Items from a data source
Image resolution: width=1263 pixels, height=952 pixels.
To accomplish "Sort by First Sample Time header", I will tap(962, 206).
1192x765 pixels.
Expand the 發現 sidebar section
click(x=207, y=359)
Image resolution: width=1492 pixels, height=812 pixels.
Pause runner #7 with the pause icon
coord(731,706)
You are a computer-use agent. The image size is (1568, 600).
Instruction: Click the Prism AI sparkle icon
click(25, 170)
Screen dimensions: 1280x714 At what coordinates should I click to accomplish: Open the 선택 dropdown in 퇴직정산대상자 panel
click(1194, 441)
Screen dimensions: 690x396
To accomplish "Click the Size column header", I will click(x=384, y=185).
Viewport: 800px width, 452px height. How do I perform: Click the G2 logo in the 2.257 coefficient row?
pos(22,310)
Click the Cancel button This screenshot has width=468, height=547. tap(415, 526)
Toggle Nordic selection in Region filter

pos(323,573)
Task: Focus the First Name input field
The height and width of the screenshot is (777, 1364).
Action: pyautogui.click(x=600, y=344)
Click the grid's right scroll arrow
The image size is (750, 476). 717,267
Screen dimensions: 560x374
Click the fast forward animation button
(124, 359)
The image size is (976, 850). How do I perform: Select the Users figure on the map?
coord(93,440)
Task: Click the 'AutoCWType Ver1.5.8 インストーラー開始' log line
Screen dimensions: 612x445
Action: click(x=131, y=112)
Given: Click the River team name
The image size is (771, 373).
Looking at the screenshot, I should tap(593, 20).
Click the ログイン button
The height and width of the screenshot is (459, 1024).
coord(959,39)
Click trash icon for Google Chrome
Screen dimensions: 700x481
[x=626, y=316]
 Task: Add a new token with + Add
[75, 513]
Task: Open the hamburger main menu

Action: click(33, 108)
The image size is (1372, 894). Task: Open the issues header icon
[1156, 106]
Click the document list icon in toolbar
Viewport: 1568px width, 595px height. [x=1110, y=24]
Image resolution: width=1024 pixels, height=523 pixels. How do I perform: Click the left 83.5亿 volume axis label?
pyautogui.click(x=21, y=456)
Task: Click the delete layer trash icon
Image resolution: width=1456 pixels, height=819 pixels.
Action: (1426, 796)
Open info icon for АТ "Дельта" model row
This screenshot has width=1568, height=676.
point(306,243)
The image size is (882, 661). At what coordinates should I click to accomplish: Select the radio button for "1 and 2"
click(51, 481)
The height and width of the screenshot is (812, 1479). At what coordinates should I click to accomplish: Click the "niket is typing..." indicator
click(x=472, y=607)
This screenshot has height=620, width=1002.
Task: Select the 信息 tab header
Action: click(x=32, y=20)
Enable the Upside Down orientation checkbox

REQUIREMENT: Pick out each line of the data above that contains the word "First" and copy those lines.

EXERCISE ANSWER:
To accomplish "Sort by First Sample Time header", I will tap(962, 206).
Task: Focus the First Name input field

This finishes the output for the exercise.